In an alternative embodiment it is provided that the bearing elements are rod-shaped and are rotatably or fixedly arranged in the bearing recesses, the bearing elements being axially fixedly connected to the base element in the direction of their longitudinal axes, the bearing elements each having a receiving slot that the bearing elements in penetrates radial direction. In this alternative embodiment to the embodiments described above, the bearing elements are firmly connected to the base element at least in their axial direction. A displaceability of the bearing elements in the bearing recesses is therefore not given here. The bearing elements can also be radially fixedly connected to the base element or else be arranged so as to be radially movable and rotatable in the bearing recesses. In this alternative embodiment, the bearing elements each have a receiving slot which is arranged in the bearing elements on the side facing away from the bearing surface.

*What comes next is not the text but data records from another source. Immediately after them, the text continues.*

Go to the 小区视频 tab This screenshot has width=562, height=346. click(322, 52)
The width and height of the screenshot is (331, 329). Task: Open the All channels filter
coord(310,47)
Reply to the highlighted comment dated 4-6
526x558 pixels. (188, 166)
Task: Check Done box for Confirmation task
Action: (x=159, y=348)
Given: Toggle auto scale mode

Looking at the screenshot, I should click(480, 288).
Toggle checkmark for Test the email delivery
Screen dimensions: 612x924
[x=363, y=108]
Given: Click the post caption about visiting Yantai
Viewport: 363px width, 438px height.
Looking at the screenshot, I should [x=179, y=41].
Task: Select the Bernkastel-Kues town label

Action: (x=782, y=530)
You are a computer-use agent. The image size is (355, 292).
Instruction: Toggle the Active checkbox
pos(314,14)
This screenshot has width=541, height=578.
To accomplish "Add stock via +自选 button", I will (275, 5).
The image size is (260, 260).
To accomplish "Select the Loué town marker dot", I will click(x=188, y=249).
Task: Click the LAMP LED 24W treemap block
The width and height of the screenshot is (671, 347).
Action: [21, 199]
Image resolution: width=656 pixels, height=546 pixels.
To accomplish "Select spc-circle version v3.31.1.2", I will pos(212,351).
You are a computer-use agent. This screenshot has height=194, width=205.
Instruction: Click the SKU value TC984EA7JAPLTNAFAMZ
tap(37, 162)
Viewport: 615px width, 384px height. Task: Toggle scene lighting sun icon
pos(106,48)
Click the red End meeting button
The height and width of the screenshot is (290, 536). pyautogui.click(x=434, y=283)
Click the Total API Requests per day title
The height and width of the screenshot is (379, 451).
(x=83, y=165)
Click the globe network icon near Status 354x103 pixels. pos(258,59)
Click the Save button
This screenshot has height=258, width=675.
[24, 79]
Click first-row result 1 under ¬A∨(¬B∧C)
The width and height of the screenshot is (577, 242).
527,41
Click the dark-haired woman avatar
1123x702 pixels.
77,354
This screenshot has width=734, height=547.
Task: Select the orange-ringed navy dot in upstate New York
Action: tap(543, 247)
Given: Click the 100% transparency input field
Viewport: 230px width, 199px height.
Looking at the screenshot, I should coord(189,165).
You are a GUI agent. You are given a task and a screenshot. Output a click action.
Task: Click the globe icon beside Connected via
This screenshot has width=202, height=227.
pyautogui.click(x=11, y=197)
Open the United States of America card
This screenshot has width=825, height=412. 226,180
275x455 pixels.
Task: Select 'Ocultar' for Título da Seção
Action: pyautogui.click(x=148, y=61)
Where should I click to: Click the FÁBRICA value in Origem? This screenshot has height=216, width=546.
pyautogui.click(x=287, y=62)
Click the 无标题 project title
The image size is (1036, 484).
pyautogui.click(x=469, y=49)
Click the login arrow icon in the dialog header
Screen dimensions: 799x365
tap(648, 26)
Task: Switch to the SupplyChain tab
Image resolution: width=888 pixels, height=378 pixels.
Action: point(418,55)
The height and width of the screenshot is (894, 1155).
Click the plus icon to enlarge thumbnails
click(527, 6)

The receiving slots penetrate the bearing elements in the radial direction. The receiving slots are expediently arranged centrally in the bearing elements, so that they also penetrate their central axis. The receiving slots are provided for receiving the clamping elements.

In a preferred embodiment it is provided that the clamping elements are arranged on the same side as the support surface and are inserted into the receiving slots of the bearing elements. In this embodiment, the clamping elements are arranged in the bearing elements on the side of the base element on which the support surface is also located. Thus, the arrangement of the tensioning elements differs from the embodiments described above. The clamping elements are inserted here into the receiving slots of the bearing elements. By arranging the clamping elements on the same side as the support surface, they can be operated particularly comfortably, especially when the connecting element is located near the ceiling of a room. In the assembled state, the clamping elements are oriented downwards towards the operator.

Furthermore, it is provided that the tensioning elements have a pressure surface facing in the direction of the support surface, which touches the mounted bracket and the tensioning elements have an external wedge-shaped area. The tensioning elements of the alternative embodiment have a pressure surface on one side, which is provided to transmit forces to the bracket and thus to move it in the direction of the support surface. In the assembled state, in which the bracket is pivoted so that it encloses both bearing elements, the pressure surfaces of both clamping elements rest on the bracket. The clamping elements also each have an external wedge-shaped area. This wedge-shaped area is arranged on the side of the tensioning elements opposite the pressure surface. The tensioning elements are elongated here, the longitudinal sides being formed by the opposing pressure surfaces and wedge-shaped areas. Securing elements can be provided at the narrow ends of the clamping elements, which prevent the clamping elements from falling out of the receiving slots of the bearing elements. It is thus also provided in this alternative embodiment that the tensioning elements are attached to the connecting element in such a way that they cannot be lost.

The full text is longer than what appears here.